═════ Passage provided ═════

The plaintiffs' first claim is that the defendants incorrectly interpreted the charter by refusing to consider eliminating one or more properties, including the plaintiffs' property, from the amendment. In support of this argument, the plaintiffs rely on Stamford Ridgeway Associates v. Board of Representatives, 214 Conn. 407, 572 A.2d 951 (1990). This case is, however, inapposite to the present case.

It should be noted, here, that the plaintiffs have not cited any other case authority in support of their argument and the court has found none.

In Stamford Ridgeway, our Supreme Court held that the language of the charter "permits the board of representatives to vote on each separate zone change within one application for which a valid protest petition has been filed." Stamford Ridgeway Associates v. Board of Representatives, supra, 214 Conn. 436. Based upon this holding, the plaintiffs argue that the defendants in the present case had the power to remove individual properties, including the plaintiffs' property, from the amendment. The plaintiffs argue that the board of representatives, a legislative body acting in a legislative capacity, had broad discretion to exercise its own independent judgment and did not have to simply approve or reject the entire amendment. Our Supreme Court, in the Stamford Ridgeway case, however, did not hold that individual properties from within one amendment could be removed and voted upon individually, but rather that individual amendments from within one application could be removed and voted upon individually. Id., 428-29. This is a crucial distinction and one that serves to defeat the plaintiffs' argument.

Another important distinction between the holding in the Stamford Ridgeway case and the present case, and one which is noted by the planning board in its brief, is that the Stamford Ridgeway case involved comprehensive rezoning while the present case involves planning by way of an amendment to the master plan. This is a key factual distinction between the present and former cases and one that serves to further weaken the plaintiffs' argument.

Furthermore, the reasoning of the Supreme Court, in the Stamford Ridgeway case, is consistent with the plain language of § C6-30-7 of the charter, which provides that upon the planning board's referral of an amendment to the board of representatives, the board of representatives "shall approve or reject such proposed amendment." (Emphasis added.) "It is well established that a city's charter is the fountainhead of municipal powers. . . . The charter serves as an enabling act, both creating power and prescribing the form in which it must be exercised." (Citation omitted; internal quotation marks omitted.) Cilley v. Lamphere, 206 Conn. 6, 12, 535 A.2d 1305 (1988). "[A] [board of representatives] [has] no source of authority beyond the charter." (Internal quotation marks omitted.) Stamford Ridgeway Associates v. Board of Representatives, supra, 214 Conn. 423.

In construing a charter, "the rules of statutory construction generally apply." Cilley v. Lamphere, supra, 206 Conn. 12. "When the words used are explicit, they are to govern. . . . The language employed must be given its plain and obvious meaning, and, if the language is not ambiguous a court cannot arbitrarily add to or subtract from the words employed." (Internal quotation marks omitted.) Stamford Ridgeway Associates v. Board of Representatives, supra, 214 Conn. 424. In construing identical "approve or reject" language contained in the charter relating to zoning map amendments, our Supreme Court has held that "[the] board, in reviewing the action of the zoning board, is called upon to perform a legislative function. . . . The plain language of . . . [the charter] leaves no room for any other construction." (Citation omitted; internal quotation marks omitted.) Benenson v. Board of Representatives, supra, 223 Conn. 777, 783.

═════

Complete the following:
**1)** In the opinion excerpt, why does the holding in Stamford Ridgeway fail to support the plaintiffs' argument? Answer in one to three sentences.
**2)** Does each statement agree with the opinion excerpt? (a) The plaintiffs cited other cases in addition to Stamford Ridgeway. (b) Stamford Ridgeway involved comprehensive rezoning. (c) Under § C6-30-7 of the charter, the board of representatives must approve or reject a proposed amendment referred to it. Answer yes or no for each, quoting the deciding words.
**3)** Copy the opinion excerpt word for word, starting at "The plaintiffs' first" and continuing up to and including "has found none.".
The listing has nothing to do with the opinion excerpt.

═════ Supplied material ═════

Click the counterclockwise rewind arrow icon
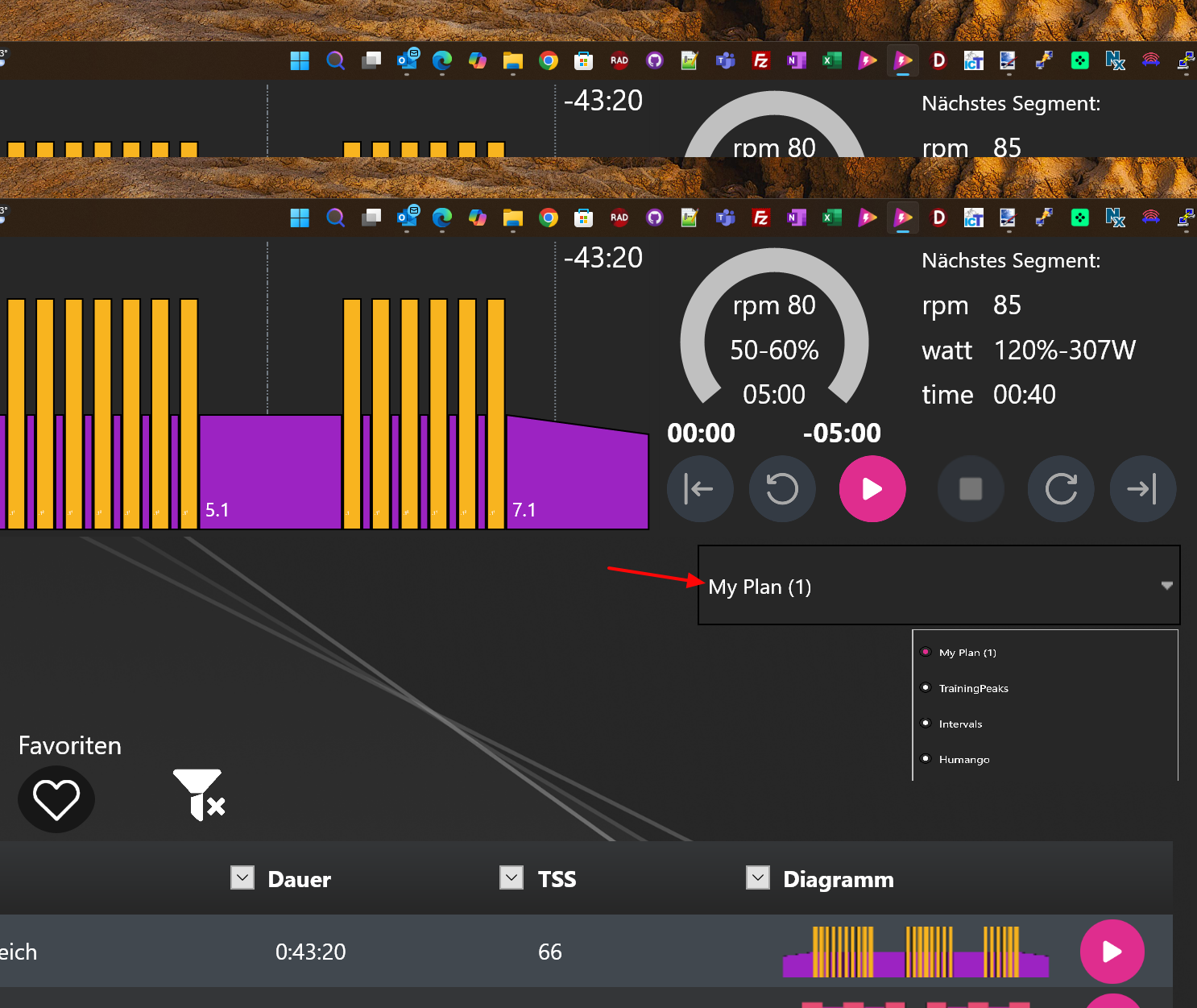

═════

Answers:
**1)** Stamford Ridgeway held that individual amendments within one application could be removed and voted on individually. It did not hold that individual properties within one amendment could be treated that way. The court calls this a crucial distinction that defeats the plaintiffs' argument.

**2)**
(a) No: "the plaintiffs have not cited any other case authority in support of their argument"
(b) Yes: "the Stamford Ridgeway case involved comprehensive rezoning while the present case involves planning by way of an amendment to the master plan"
(c) Yes: "shall approve or reject such proposed amendment."

**3)**
The plaintiffs' first claim is that the defendants incorrectly interpreted the charter by refusing to consider eliminating one or more properties, including the plaintiffs' property, from the amendment. In support of this argument, the plaintiffs rely on Stamford Ridgeway Associates v. Board of Representatives, 214 Conn. 407, 572 A.2d 951 (1990). This case is, however, inapposite to the present case.

It should be noted, here, that the plaintiffs have not cited any other case authority in support of their argument and the court has found none.